Vintage Sci-Fi

· culture ·

I haven't had so much fun watching a Sci-Fi series since the days of Farscape. And I don't remember the last time when there was actually anything worth watching on the TV on a Saturday night. But Saturday night has become Doctor Who Night chez bsag. In fact, we even try to watch it live if at all possible. That would explain why — when dashing from a hasty shower and hurtling down the stairs on hearing the 'diddle-dee-dee' theme music^1^ — I managed to pull a muscle. The trouble with rampant nostalgia for a childhood TV series is that you aren't young and fit enough to hurtle downstairs to watch it without doing yourself a mischief.

Last night's episode featured a Victorian Cardiff (it was supposed to be Naples, but the Tardis went a bit wrong), and Charles Dickens (played by Simon Callow — hooray!), along with some zombies reanimated by gas creatures. Again, there was some wonderful, playful dialogue. The Doctor asked an undertaker if there was a location in his establishment that was particularly prone to 'ghosts':

Undertaker: That would be the morgue.

Rose: Is there any chance that you were going to say 'the gazebo'?

The Doctor acts like a total fanboy when he finds out that he's sitting next to Charles Dickens:

[Very excited] Go on, do the Death of Little Nell. That always cracks me up!

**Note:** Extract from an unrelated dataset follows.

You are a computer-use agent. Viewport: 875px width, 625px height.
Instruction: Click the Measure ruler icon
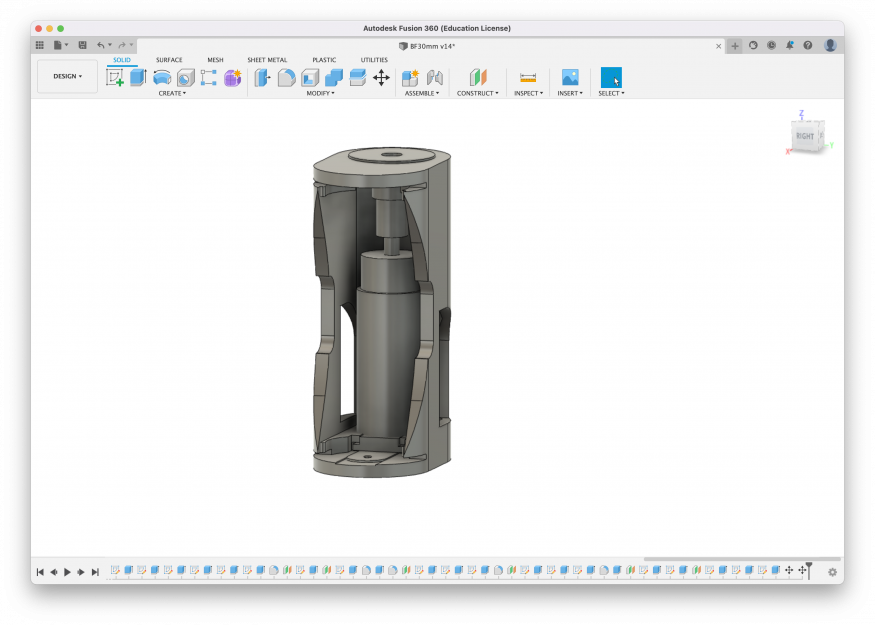coord(528,77)
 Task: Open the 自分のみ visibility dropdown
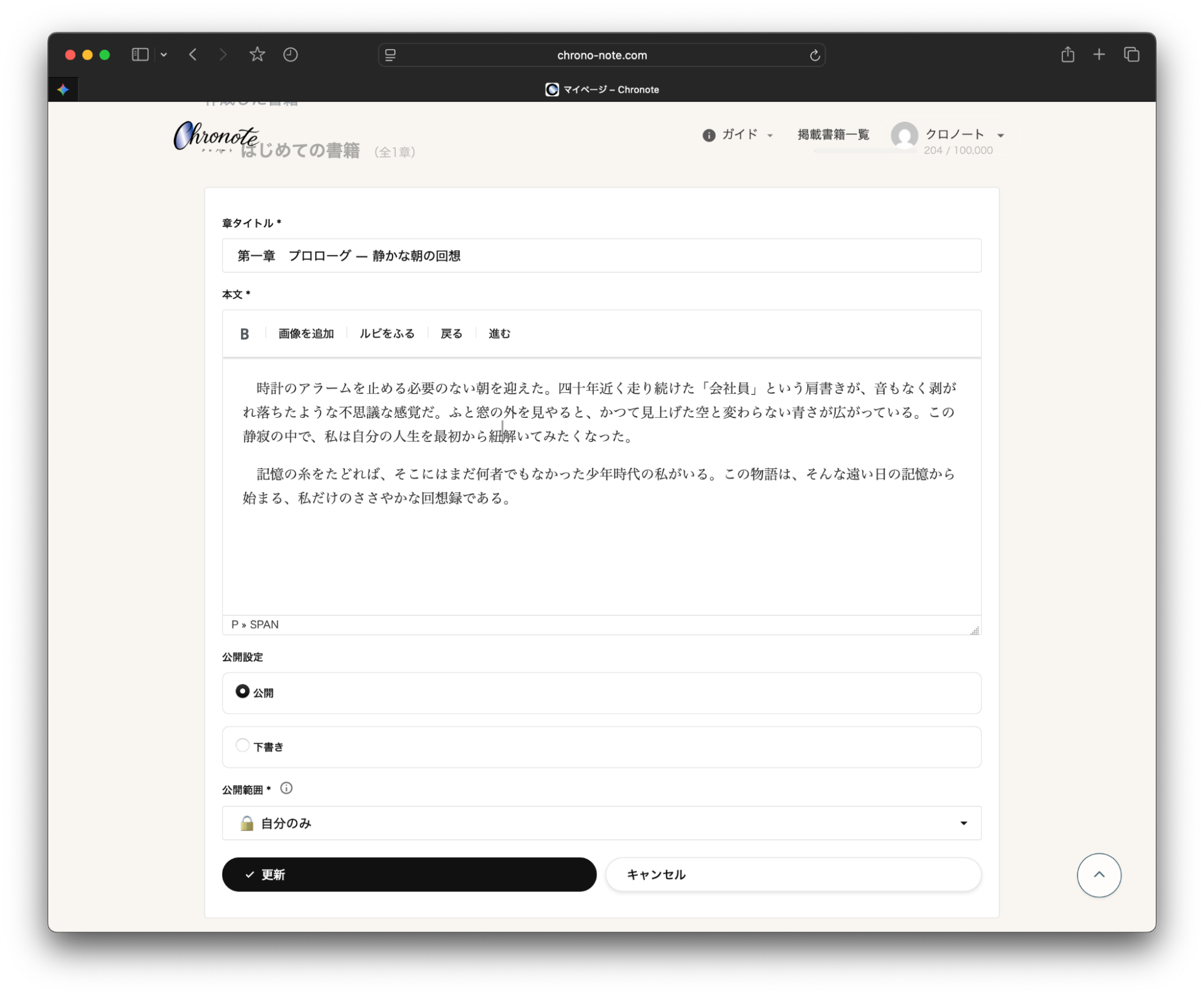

I love it. They play with every stereotype of Sci-Fi, including 'Shaun of the Dead' style slow zombie walking and giant rotating blades blocking access to a vital switch straight out of 'Galaxy Quest', but they tread the line between drama and pastiche perfectly. Like Dickens' writing, they also switch effortlessly between humour, horror, drama and sentiment, often in the same scene. I have a sneaking suspicion that Russell T. Davies is a bit of a Dickens fan. The very deep and deeply ambiguous relationship between Rose and The Doctor is also developing nicely. Now, if we can only persuade Christopher Eccleston to change his mind and do another series...

^1^I heard Mr. Bsag doing the 'diddle-dee-dee, diddle-dee-dee, wooo-eee-oooo' bit in the garage later on, while he was rummaging in the freezer. We are seriously addicted.